Tiap tulisan, baik dalam bentuk buku, majalah, koran atau tabloid, yang isinya bisa menggoyahkan keyakinan kaum Muslim kepada negara, entitas umat Islam, memprovokasi kaum Muslim untuk melawan non-Muslim, atau sebaliknya, maka pelakunya akan dikenai sanksi hukuman kurungan selama 5 sampai 10 tahun.

Jadi, siapa saja yang menyebarkan ideologi atau pemikiran kufur, dalam bentuk apapun, termasuk buku, majalah, koran atau tabloid, jika dia non-Muslim, maka akan dikenai sanksi hukuman kurungan selama 2 hingga 10 tahun. Tetapi, jika dia Muslim, maka akan dikenai sanksi riddah, yaitu dibunuh.
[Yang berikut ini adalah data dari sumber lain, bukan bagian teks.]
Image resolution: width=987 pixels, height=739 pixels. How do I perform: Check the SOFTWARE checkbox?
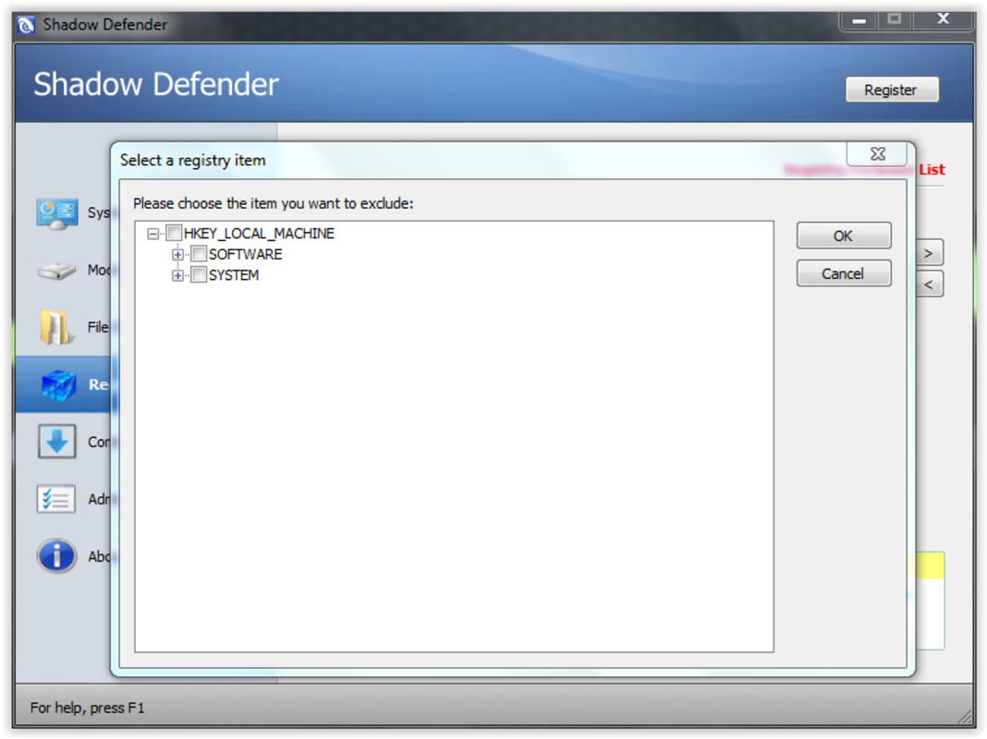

Semua bentuk tulisan, baik dalam bentuk buku, majalah, koran atau tabloid, yang isinya menyerang akidah kaum Muslim, jika pelakunya non-Muslim, maka dikenai sanksi hukuman kurungan selama 5 hingga 15 tahun. Jika pelakunya Muslim, dan serangan tersebut termasuk dalam kategori membuatnya kafir, maka dia dikenai sanksiriddah, yaitu dibunuh.

Semua bentuk tulisan, baik dalam bentuk buku, majalah, koran atau tabloid, yang isinya mempromosikan akidah dan pemikiran kufur, maka pelakunya dikenai sanksi hukuman kurungan selama 5 tahun.

Sanksi ini tidak hanya berlaku bagi penulis, tetapi juga bagi penerbit dan pengedarnya. Karena kesalahan ini dihukumi secara kolektif, sebagaimana Ali bin Abi Thalib menegaskan, bahwa pencuri yang melakukan pencurian bersama-sama, dikenai sanksi potong tangan. Hal yang sama, diberlakukan terhadap orang yang membunuh satu orang secara bersama-sama, juga dikenakan sanksi hukuman mati. Karena kejahatannya dilakukan bersama-sama.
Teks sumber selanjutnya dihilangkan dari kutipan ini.